Even downtown Denver was affected. Police evacuated a roughly 15 block area off of East Colfax Street , near a park and creek, due to rising water, KUSA-TV reported. City buses were brought in to help residents get out.
One person was killed in the collapse of a home in Jamestown, a mountain community isolated by washed out roads, KUSA said. Colorado Springs police found a second victim in Fountain Creek while patrolling west of the city. A third victim was recovered from a north Boulder home Thursday morning.
The National Weather Service, which early Thursday posted a bulletin warning of "biblical" rainfall in some areas, forecast 6 to 10 inches could fall through the weekend. Residents of canyons nestled in the foothills remained at risk of flash floods.
By Thursday morning, hard-hit Boulder received more than 7 inches of rainfall, shattering the college town's 95-year record for rain in a 24-hour period.
"This is not an ordinary day, it is not an ordinary disaster.

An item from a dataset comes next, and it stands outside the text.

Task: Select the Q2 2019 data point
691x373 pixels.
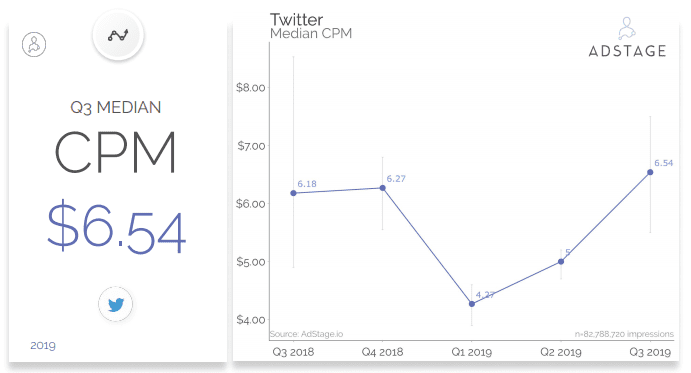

All the preparation in the world ... it can't put people up those canyons while these walls of water are coming down," Boulder County Sheriff Joe Pelle said.
Residents of Fourmile Canyon near Boulder and Coal Creek Canyon, northwest of Denver, were under mandatory evacuation orders. "I think we have a continually dangerous situation,'' said Pelle, who urged Boulder residents to stay home. "It's not a good day to travel. It's not a good day to risk your loved ones' lives. It's a good day to hunker down.''
The University of Colorado-Boulder campus was closed for the remainder of the week after a torrent of water from Boulder Creek flooding damaged about 40 buildings, or about a quarter of the campus. Hundreds of students were forced to evacuate residence halls. Officials also closed Boulder Valley and St. Vrain District schools. Evacuations were also ordered for parts of Denver, Aurora, Commerce City and Longmont.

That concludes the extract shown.